The study found that 69% of the patients where female.The most common MPNs were polycythemia vera (40%), essential thrombocythemia (36.4%), and primary myelofibrosis (20%). The average age was 57.9 years. A quarter of patients (26%) had splanchnic vein thrombi, and more than half (52.7%) showed nonspecific signs of portal hypertension.
The authors emphasized the need for multidisciplinary management, as these numbers are high compared to existing literature. They also found that SSM correlated with disease severity and effectively distinguished between patients with and without portal hypertension. Spleen stiffness measurement (SSM) was strongly linked to splenomegaly and provided autonomous data about portal hypertension.
The study found that sequentially liver stiffness measurement (LSM) and SSM helped reduce the diagnostic “gray zone.”

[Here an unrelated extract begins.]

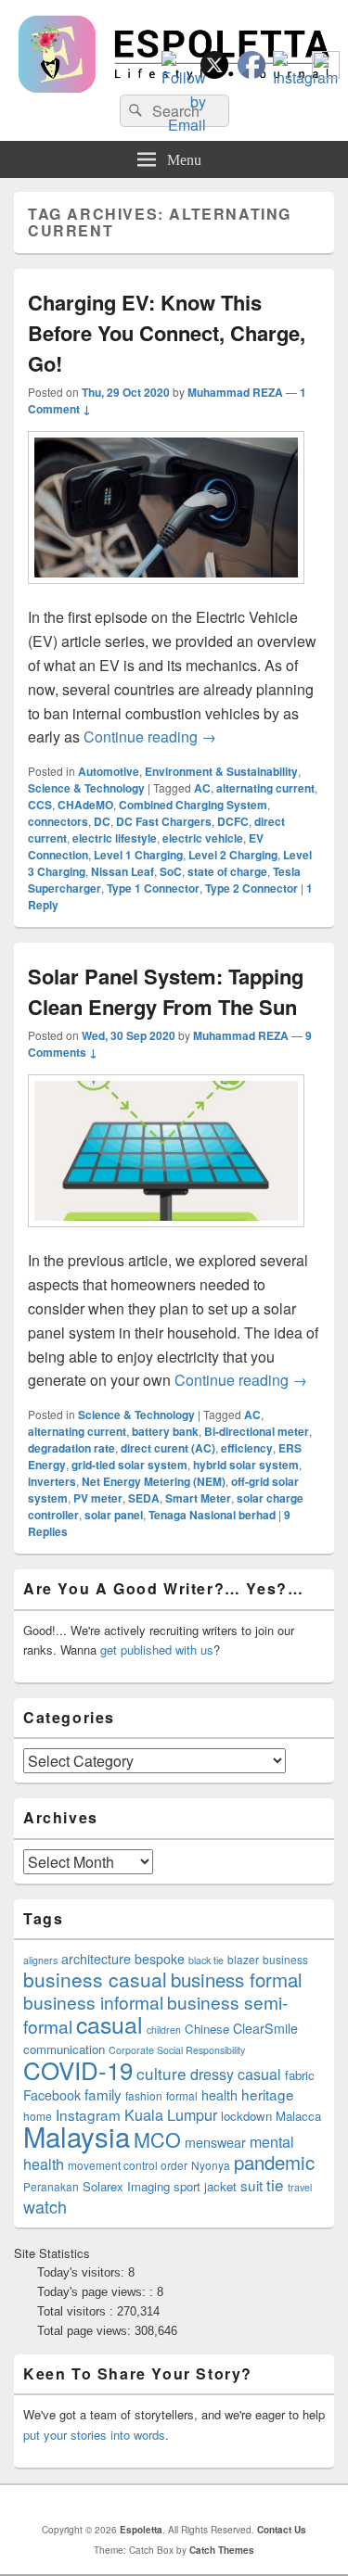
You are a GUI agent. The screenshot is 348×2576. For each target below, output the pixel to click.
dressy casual (235, 2074)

“While SSM yielded the best discrimination regarding portal hypertension,the sequential request of already established,easy-to-remember LSM and SSM cut-offs can adequately rule in/rule out portal hypertension in the majority of patients,” the researchers wrote.
The study’s limitations include its retrospective design and small sample size. The researchers also noted that while LSM and SSM are user-kind, VCTE might not be universally available.
What’s next
Future research with larger, prospective studies is needed to validate these findings and further refine the use of spleen stiffness measurements in managing portal hypertension in MPN patients.An interdisciplinary approach involving hematology and hepatology may optimize patient care.